SAGE reveal that in the most pessimistic scenario, a further 115,800 COVID deaths would happen by June, 2022 – but in the most optimistic ‘unlockdown’ output, the figure is 9,400 deaths
Yesterday (12 July), The Scientific Advisory Group for Emergencies (SAGE) released stats on what the imminent 19 July ‘unlockdown’ would look like – in terms of COVID hospitalisations, R numbers and deaths.
The report, reflecting on the unpredictability of several things, said: “Whilst the impact of Test Trace Isolate (TTI), mask wearing, hand hygiene, and COVID security on R is difficult to quantify, it will be vital to emphasise the importance of normalising and ensuring adherence to all measures even after “full lifting” is achieved.”
SAGE predict that in the most optimistic scenario, there will be a further 9,400 deaths by 1 June, 2022. In the most pessimistic, there will be 115,800 COVID deaths by the same date.
The much-anticipated report follows three ways of calculating to create three potential realities – pessimistic, optimistic and central. The most pessimistic calculation of how many more UK COVID deaths could happen comes from using the lowest vaccine efficacy possible and an R rate of 2.5. On the other hand, the most optimistic calculations come from using the highest possible vaccine efficacy and a low R rate of 1, even after ‘unlockdown’.
Why is vaccine efficacy unknown?
The Delta variant is now dominant in the UK – which has been found to have a generally weakening impact on vaccine efficacy.
The R rate is predicted to rise by SAGE, after all mandatory pandemic measures are lifted on 19 July – but vaccine efficacy is far more unpredictable. The UK used a mix of vaccines built to fight the original virus from Wuhan, but is now faced with variants which have evolved – learning how to be more transmissible.

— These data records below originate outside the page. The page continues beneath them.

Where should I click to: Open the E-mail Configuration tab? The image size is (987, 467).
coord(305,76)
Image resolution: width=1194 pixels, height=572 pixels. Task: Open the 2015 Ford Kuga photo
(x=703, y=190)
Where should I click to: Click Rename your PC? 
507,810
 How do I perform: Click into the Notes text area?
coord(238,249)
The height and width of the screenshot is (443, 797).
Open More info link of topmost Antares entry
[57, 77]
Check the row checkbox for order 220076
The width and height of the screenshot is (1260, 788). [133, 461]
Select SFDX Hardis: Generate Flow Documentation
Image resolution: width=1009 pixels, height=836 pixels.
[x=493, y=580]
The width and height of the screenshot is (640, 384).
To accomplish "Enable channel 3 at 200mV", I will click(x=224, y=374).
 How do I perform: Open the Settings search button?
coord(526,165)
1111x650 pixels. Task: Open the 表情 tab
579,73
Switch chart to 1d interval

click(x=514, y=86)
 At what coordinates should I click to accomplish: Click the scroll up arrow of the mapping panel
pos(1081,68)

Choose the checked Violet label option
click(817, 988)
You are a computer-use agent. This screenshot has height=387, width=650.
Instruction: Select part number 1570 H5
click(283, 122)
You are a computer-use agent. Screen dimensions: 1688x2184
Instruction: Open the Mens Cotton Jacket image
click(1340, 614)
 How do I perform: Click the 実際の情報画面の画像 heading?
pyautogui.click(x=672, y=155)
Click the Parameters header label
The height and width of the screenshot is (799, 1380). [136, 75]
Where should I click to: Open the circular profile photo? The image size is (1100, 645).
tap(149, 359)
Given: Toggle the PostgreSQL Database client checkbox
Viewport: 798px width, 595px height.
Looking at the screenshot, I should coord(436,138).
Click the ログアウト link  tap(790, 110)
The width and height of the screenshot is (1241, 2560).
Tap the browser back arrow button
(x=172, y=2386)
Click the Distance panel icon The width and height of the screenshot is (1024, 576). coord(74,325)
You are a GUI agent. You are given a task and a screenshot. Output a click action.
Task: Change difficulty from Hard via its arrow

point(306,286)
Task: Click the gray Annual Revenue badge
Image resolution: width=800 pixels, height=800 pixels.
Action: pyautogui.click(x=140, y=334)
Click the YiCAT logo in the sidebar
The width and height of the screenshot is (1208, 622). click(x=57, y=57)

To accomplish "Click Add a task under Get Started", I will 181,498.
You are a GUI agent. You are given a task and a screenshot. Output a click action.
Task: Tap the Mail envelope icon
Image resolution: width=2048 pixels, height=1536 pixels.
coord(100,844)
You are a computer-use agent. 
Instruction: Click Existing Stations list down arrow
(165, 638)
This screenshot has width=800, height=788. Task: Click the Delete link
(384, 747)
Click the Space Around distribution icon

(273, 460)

For instance, the vaccines have been tested in real-terms against the Delta variant, but not wholly in clinical trials – not yet. Only the Sinovac vaccine has tested against six Variants of Concern, but it has a long way to go before Emergency Use Authorisation.
This means that there is a range of possibilities on how well existing vaccines hold up, especially against Variants of Concern which are not in the UK yet. These include the Lambda variant, first emerging in Peru in 2020, and any variant coming from a country that has low vaccination rates.
SAGE further wrote: “Preventing the further importation and spread of variants of concerns (VOC) with moderate to high immune escape properties will be critical as these could lead to future waves orders of magnitude larger than the ones experienced so far.”
Which groups are predicted to be at risk?
Whether the figure of deaths is 9,400 or 115,800, SAGE say that it will mainly be individuals “75 years and above” with both of their doses who will largely be at risk of death. The report explains that despite having both jabs, there was “high uptake of an imperfect vaccine”.
The secondary group who will face risk of death despite being double-jabbed are those aged between 50-74 years old.
Previously, SAGE released a separate report that found ethnic minorities and those who are socio-economically deprived to also be at high risk of COVID death after 19 July.